Based primarily on the diaries by the author's mother, The Missionary's Wife is the intriguing, disturbing, and as-it-happened story of Jim and Alexis Barclay, who found themselves as citizens of the United States of America living in the neutral country of Venezuela, South America during the most difficult years of World War II. The Barclays had planned a life as missionaries, but the United States government (through President Franklin Delano Roosevelt and the United States Office of Strategic Services or OSS, later the CIA), desperately needed American feet on the ground in Venezuela to monitor and fight against the then darkest scourge facing humanity - the Nazis and their accomplices, imperial Japan and fascist Italy. The Axis powers desperately wanted and needed what neutral Venezuela had in abundance - oil, iron ore, and natural rubber - to run their respective war machinery.

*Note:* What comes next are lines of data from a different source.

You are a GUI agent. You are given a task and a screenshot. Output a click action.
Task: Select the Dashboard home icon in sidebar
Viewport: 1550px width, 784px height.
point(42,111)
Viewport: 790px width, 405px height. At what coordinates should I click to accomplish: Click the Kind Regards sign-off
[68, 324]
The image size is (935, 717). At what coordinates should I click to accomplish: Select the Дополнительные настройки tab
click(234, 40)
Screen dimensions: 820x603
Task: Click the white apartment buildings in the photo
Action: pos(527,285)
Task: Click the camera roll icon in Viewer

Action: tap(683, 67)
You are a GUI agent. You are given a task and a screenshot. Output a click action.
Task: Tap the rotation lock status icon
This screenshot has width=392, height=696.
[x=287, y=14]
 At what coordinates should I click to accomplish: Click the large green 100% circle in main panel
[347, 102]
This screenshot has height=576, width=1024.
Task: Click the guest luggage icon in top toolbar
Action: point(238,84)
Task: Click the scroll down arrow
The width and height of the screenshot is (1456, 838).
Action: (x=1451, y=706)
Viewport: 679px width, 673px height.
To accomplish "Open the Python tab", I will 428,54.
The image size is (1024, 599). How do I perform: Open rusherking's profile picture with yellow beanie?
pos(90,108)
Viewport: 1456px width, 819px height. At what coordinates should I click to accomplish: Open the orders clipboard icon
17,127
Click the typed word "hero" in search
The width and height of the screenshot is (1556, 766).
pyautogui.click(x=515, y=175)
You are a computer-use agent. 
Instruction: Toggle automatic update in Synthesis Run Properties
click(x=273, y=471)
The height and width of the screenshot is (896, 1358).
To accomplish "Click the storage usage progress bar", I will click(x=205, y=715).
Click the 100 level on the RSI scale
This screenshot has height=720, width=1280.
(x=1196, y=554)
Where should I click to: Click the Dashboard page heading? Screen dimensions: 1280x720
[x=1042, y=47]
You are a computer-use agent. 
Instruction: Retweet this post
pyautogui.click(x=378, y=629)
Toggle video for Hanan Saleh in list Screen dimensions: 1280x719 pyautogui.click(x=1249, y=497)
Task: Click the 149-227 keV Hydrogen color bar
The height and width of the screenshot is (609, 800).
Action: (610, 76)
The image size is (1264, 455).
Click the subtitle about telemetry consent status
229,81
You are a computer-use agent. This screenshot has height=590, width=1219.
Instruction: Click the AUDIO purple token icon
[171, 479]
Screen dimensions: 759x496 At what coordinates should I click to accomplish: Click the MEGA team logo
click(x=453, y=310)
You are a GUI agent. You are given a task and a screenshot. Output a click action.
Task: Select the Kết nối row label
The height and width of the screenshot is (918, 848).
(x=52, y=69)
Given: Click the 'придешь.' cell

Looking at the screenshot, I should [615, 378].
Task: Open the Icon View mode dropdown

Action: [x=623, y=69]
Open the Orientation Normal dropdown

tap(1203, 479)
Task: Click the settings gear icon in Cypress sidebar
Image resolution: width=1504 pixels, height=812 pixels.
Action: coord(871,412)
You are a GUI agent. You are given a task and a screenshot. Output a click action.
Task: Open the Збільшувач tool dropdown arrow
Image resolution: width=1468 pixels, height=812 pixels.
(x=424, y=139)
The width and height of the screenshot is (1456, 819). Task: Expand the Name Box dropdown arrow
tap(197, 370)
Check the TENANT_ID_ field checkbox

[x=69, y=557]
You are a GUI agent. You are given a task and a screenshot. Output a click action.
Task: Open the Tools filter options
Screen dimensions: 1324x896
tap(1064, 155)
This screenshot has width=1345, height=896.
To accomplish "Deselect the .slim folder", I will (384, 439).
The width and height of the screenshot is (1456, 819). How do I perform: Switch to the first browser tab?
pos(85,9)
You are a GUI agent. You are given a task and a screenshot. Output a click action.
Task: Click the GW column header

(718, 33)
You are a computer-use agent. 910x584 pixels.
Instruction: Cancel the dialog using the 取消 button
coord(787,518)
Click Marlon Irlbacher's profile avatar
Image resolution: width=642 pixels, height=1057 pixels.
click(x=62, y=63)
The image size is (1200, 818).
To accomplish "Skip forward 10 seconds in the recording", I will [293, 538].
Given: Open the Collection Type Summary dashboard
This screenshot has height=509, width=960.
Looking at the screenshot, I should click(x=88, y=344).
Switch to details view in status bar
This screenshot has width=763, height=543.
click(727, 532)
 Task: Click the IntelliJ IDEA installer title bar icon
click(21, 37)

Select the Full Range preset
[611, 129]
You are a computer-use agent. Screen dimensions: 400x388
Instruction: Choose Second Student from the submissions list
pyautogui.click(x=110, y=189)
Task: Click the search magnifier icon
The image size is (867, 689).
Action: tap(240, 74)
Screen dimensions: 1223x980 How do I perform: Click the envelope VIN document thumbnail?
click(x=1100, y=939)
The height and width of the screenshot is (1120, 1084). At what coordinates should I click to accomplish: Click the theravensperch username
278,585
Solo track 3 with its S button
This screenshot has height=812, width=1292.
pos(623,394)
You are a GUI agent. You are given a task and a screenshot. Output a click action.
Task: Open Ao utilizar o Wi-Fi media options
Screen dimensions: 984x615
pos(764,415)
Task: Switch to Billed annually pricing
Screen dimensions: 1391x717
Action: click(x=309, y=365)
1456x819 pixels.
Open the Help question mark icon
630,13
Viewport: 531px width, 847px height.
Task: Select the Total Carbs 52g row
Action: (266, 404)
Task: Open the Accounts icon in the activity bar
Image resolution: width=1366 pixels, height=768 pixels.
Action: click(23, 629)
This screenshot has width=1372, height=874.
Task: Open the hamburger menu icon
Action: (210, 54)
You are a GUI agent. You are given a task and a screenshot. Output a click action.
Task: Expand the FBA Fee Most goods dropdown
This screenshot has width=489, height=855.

What better cover was there for the United States and its Allies from December 1943 through December 1945, than operative spies working as missionaries? And what a potentially corruptive mission for the Barclays - a mission that required lies, cheating, seduction, adultery, killing - and nerves of steel. Alexis Barclay was one of the most qualified and highly effective spies for the United States. She deeply loved and was trusted by both her American husband Jim and the German Nazi Major Jonathan Speer.
Within the Barclays' story the book highlights attempts by the Nazis to take rubber and oil out of South America, and find safe havens within countries such as Brazil, Argentina, and Venezuela for the European gold and artifacts stolen by the Nazis from Jewish families, Jewish places of worship, its communities and businesses, as well as the recently emptied treasuries of conquered countries such as France, Poland, and Czechoslovakia.
The book offers an emotional and thrilling ride of events for readers, including evidentiary support for alternative locations of tainted Nazi treasures that have so far eluded discovery.